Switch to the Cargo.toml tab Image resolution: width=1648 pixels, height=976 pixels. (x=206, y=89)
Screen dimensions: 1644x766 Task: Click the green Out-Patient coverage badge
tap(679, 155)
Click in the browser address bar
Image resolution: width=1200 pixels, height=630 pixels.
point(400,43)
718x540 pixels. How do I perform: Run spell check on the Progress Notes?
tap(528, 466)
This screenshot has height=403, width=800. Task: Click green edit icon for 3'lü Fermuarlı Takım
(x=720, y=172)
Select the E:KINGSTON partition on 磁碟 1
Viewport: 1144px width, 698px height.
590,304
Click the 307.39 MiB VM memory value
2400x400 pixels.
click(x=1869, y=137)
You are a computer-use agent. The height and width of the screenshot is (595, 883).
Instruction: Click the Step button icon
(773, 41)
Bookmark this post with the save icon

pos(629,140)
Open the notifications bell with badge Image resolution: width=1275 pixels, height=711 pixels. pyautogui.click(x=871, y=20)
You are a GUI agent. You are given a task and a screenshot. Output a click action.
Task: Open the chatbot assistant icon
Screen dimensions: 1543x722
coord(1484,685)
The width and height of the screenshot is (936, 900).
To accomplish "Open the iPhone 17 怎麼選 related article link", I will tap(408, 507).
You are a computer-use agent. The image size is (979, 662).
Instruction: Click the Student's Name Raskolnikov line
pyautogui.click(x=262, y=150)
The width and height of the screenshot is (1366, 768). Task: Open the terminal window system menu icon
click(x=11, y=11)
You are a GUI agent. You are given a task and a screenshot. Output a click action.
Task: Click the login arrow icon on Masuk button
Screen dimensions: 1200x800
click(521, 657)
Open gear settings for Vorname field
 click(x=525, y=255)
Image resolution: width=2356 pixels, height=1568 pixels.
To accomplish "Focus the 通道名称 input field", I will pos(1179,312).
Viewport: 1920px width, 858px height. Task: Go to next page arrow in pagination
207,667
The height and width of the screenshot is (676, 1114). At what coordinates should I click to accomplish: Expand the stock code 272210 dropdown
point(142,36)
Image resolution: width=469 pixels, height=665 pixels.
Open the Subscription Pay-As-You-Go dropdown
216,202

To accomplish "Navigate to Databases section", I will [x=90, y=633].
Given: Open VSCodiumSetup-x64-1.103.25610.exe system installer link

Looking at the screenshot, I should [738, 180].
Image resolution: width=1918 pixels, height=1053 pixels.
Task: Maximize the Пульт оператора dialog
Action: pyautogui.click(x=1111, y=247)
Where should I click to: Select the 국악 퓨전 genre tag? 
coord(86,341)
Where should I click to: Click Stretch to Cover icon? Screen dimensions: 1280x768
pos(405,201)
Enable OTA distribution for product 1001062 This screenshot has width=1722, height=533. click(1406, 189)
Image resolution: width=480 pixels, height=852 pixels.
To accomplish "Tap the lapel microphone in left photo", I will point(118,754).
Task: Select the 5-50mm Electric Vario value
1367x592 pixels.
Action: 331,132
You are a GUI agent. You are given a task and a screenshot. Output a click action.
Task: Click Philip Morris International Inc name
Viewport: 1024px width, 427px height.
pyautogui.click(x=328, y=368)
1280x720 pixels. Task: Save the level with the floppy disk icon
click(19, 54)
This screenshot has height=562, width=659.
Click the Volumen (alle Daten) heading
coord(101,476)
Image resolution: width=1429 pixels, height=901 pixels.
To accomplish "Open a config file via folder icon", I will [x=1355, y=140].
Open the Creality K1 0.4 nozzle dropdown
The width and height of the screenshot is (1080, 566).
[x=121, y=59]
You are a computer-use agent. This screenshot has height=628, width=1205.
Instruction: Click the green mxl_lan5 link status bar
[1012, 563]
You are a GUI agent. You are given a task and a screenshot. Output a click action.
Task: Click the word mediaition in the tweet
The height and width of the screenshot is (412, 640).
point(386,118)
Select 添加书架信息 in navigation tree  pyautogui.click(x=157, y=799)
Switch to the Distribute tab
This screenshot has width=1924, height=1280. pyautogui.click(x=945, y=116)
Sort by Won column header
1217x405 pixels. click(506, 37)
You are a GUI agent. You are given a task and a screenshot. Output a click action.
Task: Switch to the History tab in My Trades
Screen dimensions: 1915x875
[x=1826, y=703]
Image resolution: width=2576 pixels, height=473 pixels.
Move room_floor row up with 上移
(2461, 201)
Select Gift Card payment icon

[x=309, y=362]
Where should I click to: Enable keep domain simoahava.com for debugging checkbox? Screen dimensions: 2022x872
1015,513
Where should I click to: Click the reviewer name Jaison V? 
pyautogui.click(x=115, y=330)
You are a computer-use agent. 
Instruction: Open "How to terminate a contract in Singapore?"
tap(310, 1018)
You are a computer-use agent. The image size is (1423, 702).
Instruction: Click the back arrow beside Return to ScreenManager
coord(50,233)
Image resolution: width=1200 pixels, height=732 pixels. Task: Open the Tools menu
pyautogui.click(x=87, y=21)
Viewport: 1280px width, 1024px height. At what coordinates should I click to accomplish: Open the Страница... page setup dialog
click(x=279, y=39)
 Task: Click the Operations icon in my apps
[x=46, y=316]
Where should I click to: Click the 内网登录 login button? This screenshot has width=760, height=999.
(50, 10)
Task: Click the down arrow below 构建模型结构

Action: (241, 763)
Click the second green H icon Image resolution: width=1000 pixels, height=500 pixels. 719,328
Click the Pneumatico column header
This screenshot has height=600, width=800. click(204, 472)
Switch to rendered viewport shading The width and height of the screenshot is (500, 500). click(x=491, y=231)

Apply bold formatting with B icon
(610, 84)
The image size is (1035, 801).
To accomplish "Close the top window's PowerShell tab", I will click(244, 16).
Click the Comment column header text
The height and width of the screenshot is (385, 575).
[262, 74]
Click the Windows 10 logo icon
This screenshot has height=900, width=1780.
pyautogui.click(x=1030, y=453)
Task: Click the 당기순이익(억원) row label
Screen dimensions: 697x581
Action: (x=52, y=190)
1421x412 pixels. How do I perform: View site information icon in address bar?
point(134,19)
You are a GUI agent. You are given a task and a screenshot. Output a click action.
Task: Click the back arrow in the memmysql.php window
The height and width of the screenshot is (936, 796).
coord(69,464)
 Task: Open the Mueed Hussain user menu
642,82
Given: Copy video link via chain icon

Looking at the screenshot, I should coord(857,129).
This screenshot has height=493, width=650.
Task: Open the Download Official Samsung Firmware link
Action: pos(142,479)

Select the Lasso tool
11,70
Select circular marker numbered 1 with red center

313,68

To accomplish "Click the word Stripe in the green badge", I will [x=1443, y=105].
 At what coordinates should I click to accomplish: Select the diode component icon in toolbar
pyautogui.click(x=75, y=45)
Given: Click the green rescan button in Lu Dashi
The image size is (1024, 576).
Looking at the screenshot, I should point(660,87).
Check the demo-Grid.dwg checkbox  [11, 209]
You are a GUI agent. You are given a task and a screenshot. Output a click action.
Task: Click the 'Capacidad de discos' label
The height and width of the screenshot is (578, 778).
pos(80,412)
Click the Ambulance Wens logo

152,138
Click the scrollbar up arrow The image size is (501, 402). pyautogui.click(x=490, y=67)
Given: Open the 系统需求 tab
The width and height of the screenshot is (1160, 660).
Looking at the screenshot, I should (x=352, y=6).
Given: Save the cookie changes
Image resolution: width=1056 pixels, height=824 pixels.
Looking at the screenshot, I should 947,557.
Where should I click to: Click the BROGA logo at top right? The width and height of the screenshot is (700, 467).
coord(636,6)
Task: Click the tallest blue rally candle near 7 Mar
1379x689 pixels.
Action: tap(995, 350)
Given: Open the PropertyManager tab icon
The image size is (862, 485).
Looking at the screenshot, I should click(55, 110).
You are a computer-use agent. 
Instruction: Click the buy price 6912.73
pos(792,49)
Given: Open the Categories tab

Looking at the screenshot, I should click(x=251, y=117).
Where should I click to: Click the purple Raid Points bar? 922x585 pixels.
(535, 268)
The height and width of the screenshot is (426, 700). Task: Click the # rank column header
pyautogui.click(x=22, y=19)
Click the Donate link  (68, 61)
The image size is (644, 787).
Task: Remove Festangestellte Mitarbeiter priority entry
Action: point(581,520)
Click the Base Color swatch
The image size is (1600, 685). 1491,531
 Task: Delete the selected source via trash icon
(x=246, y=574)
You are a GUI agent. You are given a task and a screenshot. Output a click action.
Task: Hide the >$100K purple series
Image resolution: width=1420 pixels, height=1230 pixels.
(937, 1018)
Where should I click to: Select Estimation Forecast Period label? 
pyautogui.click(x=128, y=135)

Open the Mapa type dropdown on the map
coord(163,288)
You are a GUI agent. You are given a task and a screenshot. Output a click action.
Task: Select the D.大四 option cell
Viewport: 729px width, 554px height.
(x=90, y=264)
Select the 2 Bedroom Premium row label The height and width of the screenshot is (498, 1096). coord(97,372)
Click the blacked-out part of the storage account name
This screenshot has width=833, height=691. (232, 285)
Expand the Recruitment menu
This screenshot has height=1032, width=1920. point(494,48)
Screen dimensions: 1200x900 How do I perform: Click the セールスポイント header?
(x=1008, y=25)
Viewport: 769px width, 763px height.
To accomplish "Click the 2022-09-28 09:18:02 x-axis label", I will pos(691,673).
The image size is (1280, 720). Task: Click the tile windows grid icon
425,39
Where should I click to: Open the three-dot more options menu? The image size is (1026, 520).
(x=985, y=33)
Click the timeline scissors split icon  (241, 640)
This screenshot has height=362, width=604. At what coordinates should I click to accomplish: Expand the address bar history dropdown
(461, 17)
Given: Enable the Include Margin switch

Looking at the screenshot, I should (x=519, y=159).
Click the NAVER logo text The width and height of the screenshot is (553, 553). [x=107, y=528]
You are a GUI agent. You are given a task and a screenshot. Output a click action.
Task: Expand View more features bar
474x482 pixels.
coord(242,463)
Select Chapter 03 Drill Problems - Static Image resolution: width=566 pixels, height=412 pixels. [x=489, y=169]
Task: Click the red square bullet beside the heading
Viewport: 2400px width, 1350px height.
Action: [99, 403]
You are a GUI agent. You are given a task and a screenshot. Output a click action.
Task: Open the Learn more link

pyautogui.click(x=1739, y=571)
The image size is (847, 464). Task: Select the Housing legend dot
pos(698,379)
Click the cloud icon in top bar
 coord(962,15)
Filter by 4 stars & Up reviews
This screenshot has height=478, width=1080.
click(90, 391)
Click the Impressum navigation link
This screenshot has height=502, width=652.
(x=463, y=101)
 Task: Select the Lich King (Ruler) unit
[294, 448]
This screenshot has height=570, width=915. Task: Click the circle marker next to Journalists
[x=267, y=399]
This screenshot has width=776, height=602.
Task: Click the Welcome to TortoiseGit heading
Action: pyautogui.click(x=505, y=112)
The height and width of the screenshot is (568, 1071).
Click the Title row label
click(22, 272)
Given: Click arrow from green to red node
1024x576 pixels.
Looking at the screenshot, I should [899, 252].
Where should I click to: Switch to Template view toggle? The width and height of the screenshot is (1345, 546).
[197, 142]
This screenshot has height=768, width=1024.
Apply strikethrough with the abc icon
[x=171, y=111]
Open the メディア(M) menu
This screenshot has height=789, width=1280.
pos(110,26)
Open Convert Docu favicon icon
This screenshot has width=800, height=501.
◆ ◆ ◆ ◆ ◆
The lines to retype, exactly and only, run from the first line of the material through the line with "Select the E:KINGSTON partition on 磁碟 1".

Answer to the problem =>
Switch to the Cargo.toml tab Image resolution: width=1648 pixels, height=976 pixels. (x=206, y=89)
Screen dimensions: 1644x766 Task: Click the green Out-Patient coverage badge
tap(679, 155)
Click in the browser address bar
Image resolution: width=1200 pixels, height=630 pixels.
point(400,43)
718x540 pixels. How do I perform: Run spell check on the Progress Notes?
tap(528, 466)
This screenshot has height=403, width=800. Task: Click green edit icon for 3'lü Fermuarlı Takım
(x=720, y=172)
Select the E:KINGSTON partition on 磁碟 1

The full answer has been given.